Picard AddOrReplaceGroups for singly biological sample

Would like to use GATK tools for comparative genomics, specifically the DepthofCoverage and HaplotypeCaller tools. I have confusion about editing ReadGroups for bam files with Picard. All forums seem to specify large population studies/mixed samples except for one statement I found: a single library preparation derived from a single biological sample was run on a single lane of a flowcell, all the reads from that lane run belong to the same read group.

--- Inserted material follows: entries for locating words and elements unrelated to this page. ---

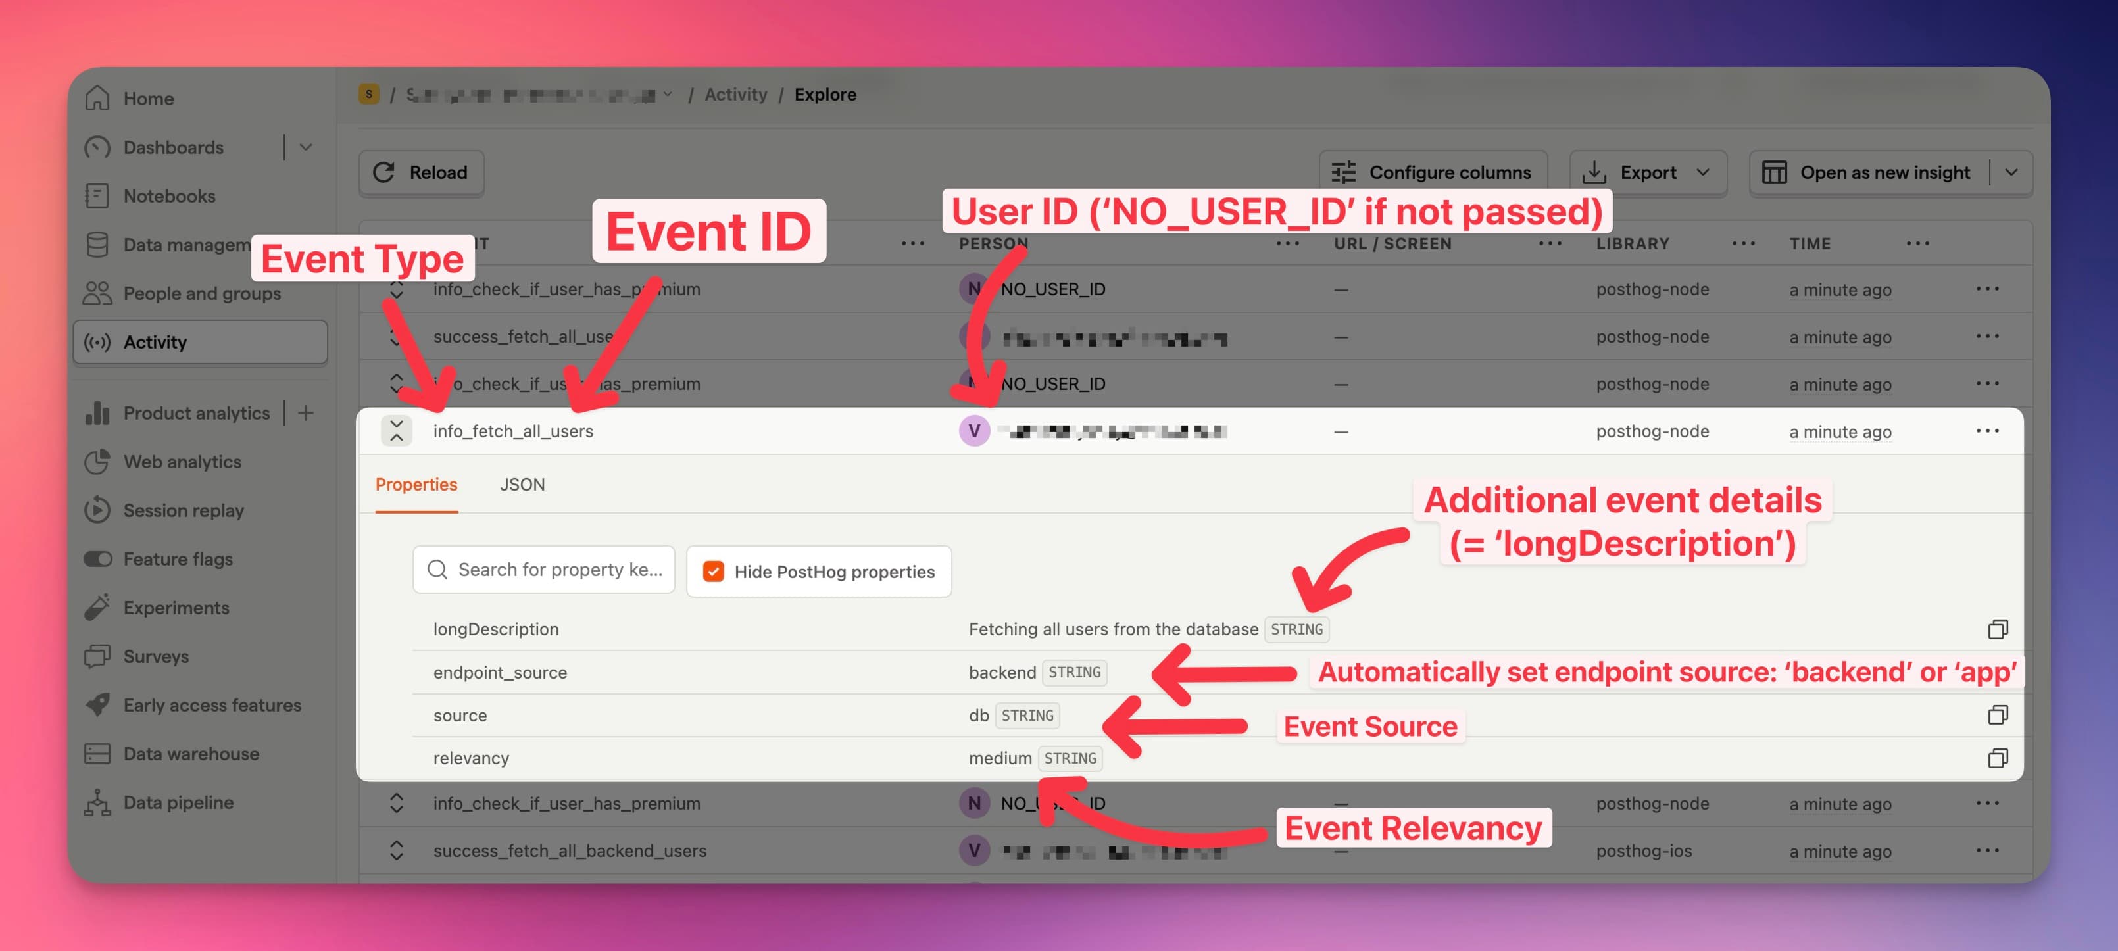Open the Dashboards section
Viewport: 2118px width, 951px height.
(x=173, y=147)
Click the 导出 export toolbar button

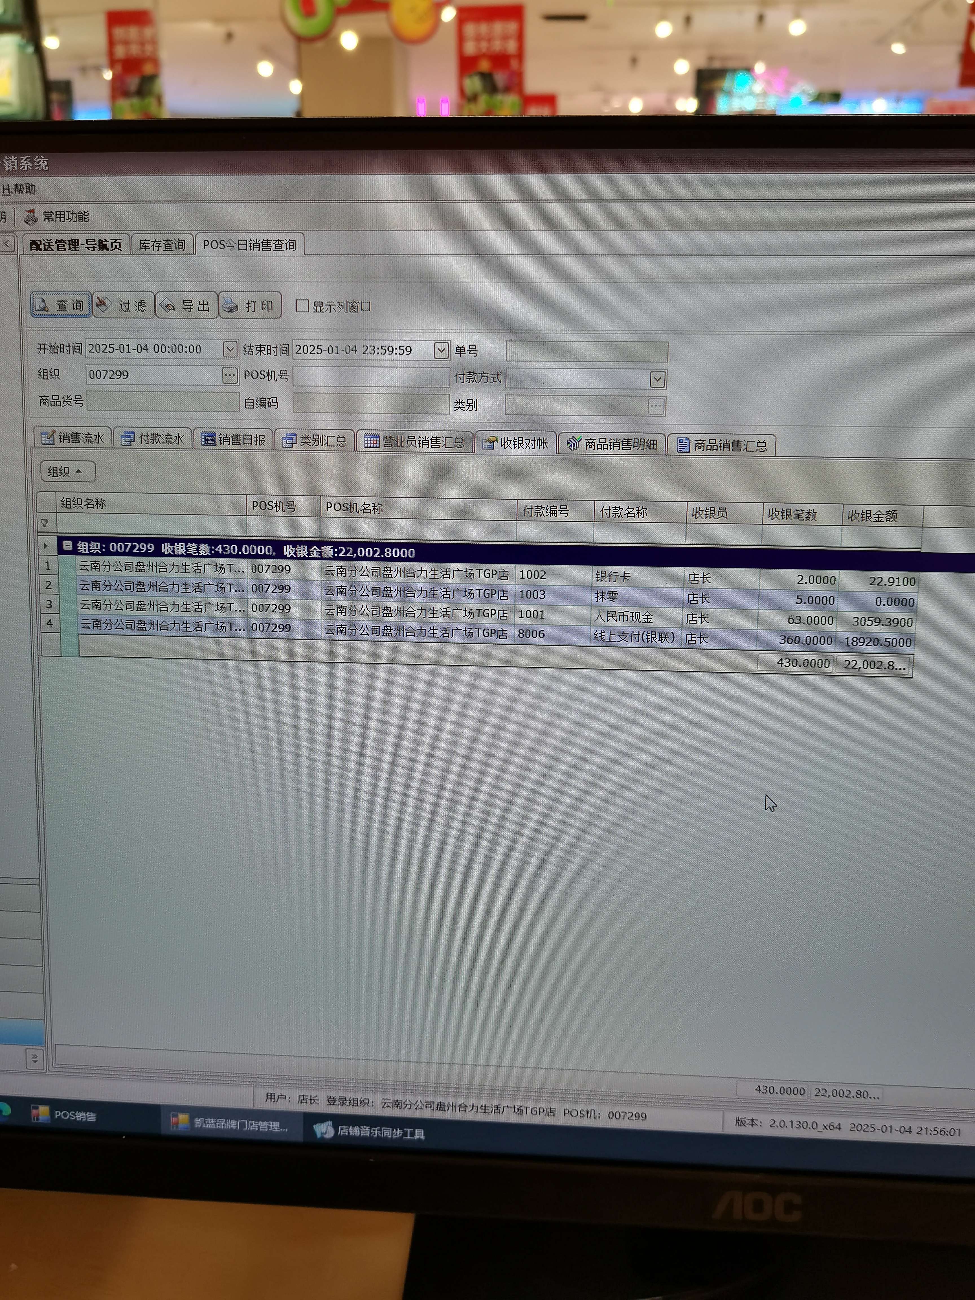(186, 306)
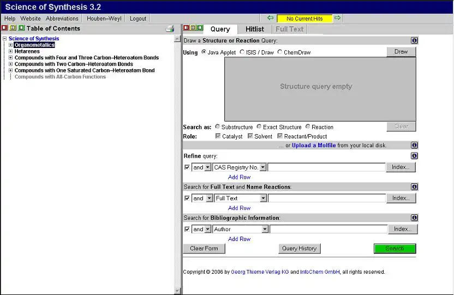Open info icon for Bibliographic Information section
Image resolution: width=454 pixels, height=295 pixels.
[414, 218]
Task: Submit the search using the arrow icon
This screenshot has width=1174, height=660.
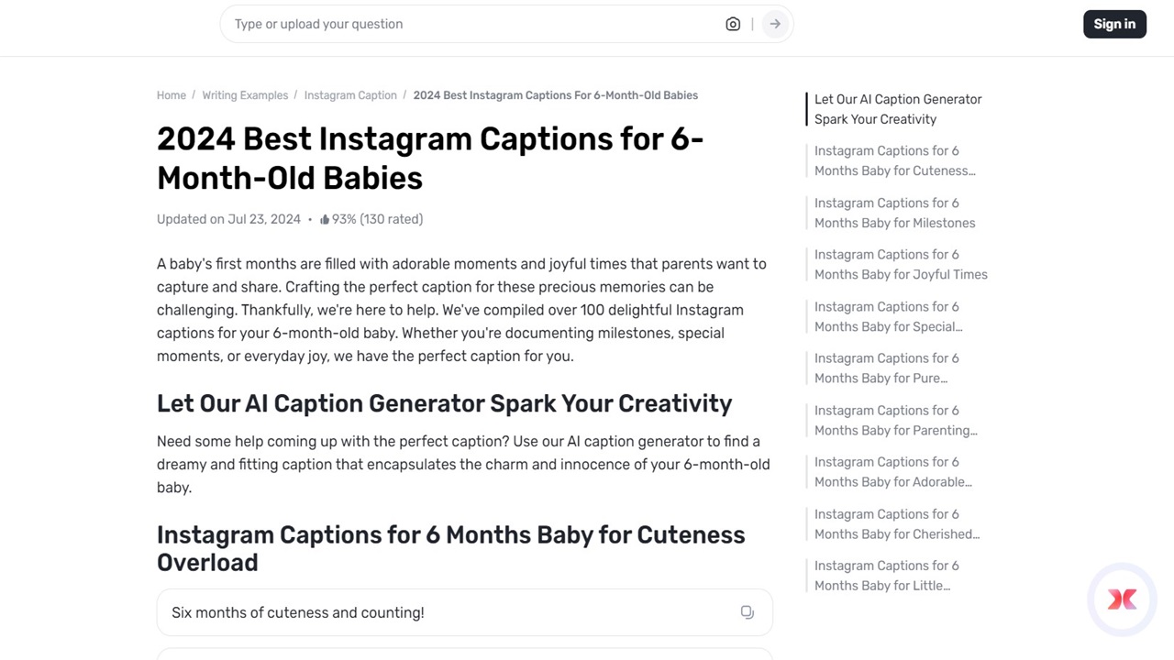Action: [775, 24]
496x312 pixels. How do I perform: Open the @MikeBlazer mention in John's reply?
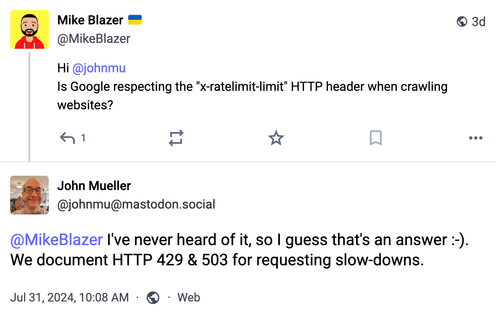click(x=56, y=240)
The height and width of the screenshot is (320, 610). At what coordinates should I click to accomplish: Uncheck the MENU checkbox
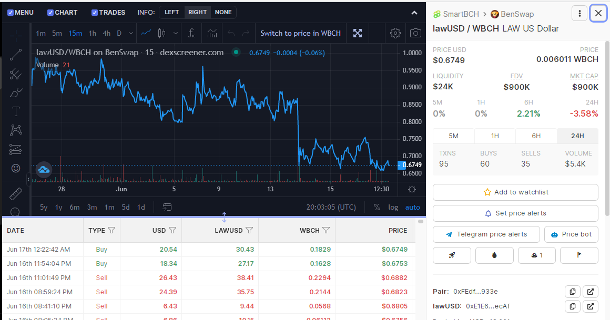[x=11, y=13]
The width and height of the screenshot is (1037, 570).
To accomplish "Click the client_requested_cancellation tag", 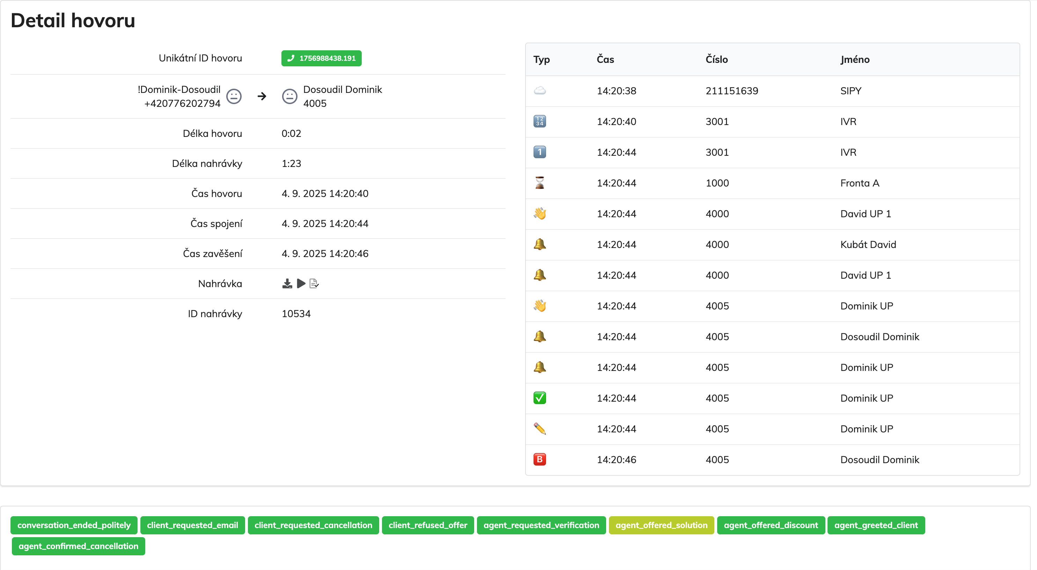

I have 3 different yeast strains (1 parent and 2 evolved isolates) sequenced individually via pacbio (2 smrt cells/strain) as well as illumina (300bp paired-end) which resulted in 3 fastq files per strain (RSII pb data and R1+ R2 for illumina). I have two bam files per strain, one with pacbio aligned reads and one with illumina R1+R2 aligned reads. Since each strain only had one library per platform is it makes sense to use:
RGPL= illumina for illumina_bam and pacbio for pacbio_bam
.. but I do not know what to put for RGID, RGLB, or RGPU.

Best Answers


  • bshifawbshifaw Member, Broadie, Moderator admin

    Hi @othomps101

    A similar question regarding read groups may have been discussed in the following document : read-groups. Try reading through this document and reviewing LuisaB question and answer in the following thread. Let me know if this was helpful.

  • othomps101othomps101 Member
    Hi @bshifaw
    It was somewhat helpful. I am still confused as far as non-multiplexed or non-multisample format.

    Would it be fair to use, given the head and tail read names for each fastqfile:

    @m(date_time)_instrument#_SMRTcellbarcode_set#_part#_ZMW#_(subreadregion start_stop)
    ==> StrainA_RSII_filtered_subreads.fastq <==
    ==> StrainB_RSII_filtered_subreads.fastq <==
    ==> StrainC_RSII_filtered_subreads.fastq <==

    RGPL= pacbio

    @instrument:run#:flowcellID:lane:tile:xpos:ypos read1or2:filtered?:control#:sample#
    ==> StrainA_S1_L001_R1_001.fastq <==
    @M02780:209:000000000-B69JD:1:1101:10019:1252 1:N:0:NGACCA
    @M02780:209:000000000-B69JD:1:1101:10019:1252 2:N:0:NGACCA
    @M02780:209:000000000-B69JD:1:2119:15110:25287 1:N:0:TGACCA
    @M02780:209:000000000-B69JD:1:2119:15110:25287 2:N:0:TGACCA
    ==> StrainB_S2_L001_R1_001.fastq <==
    @M02780:209:000000000-B69JD:1:1101:9381:1251 1:N:0:NCCAAT
    @M02780:209:000000000-B69JD:1:1101:9381:1251 2:N:0:NCCAAT
    @M02780:209:000000000-B69JD:1:2119:11733:25286 1:N:0:GCCAAT
    @M02780:209:000000000-B69JD:1:2119:11733:25286 2:N:0:GCCAAT
    ==> StrainC_S3_L001_R1_001.fastq <==
    @M02780:209:000000000-B69JD:1:1101:8914:1253 1:N:0:NTTGTA
    @M02780:209:000000000-B69JD:1:1101:8914:1253 2:N:0:NTTGTA
    @M02780:209:000000000-B69JD:1:2119:21190:25287 1:N:0:CTTGTA
    @M02780:209:000000000-B69JD:1:2119:21190:25287 2:N:0:CTTGTA

    RGPL= illumina
    RGPU=flowcellid.lane.strain (even though flowcellid.lane is the same)
  • othomps101othomps101 Member
    Thanks for the quick response @bshifaw
    The flowcellid.lane is the same for all three strains. Wouldn't that create problems? if the RGID is the same for all samples?
  • bshifawbshifaw Member, Broadie, Moderator admin
    Accepted Answer

    Good point,
    The same question was asked here.

    In this case, the SM tag will distinguish between the different samples.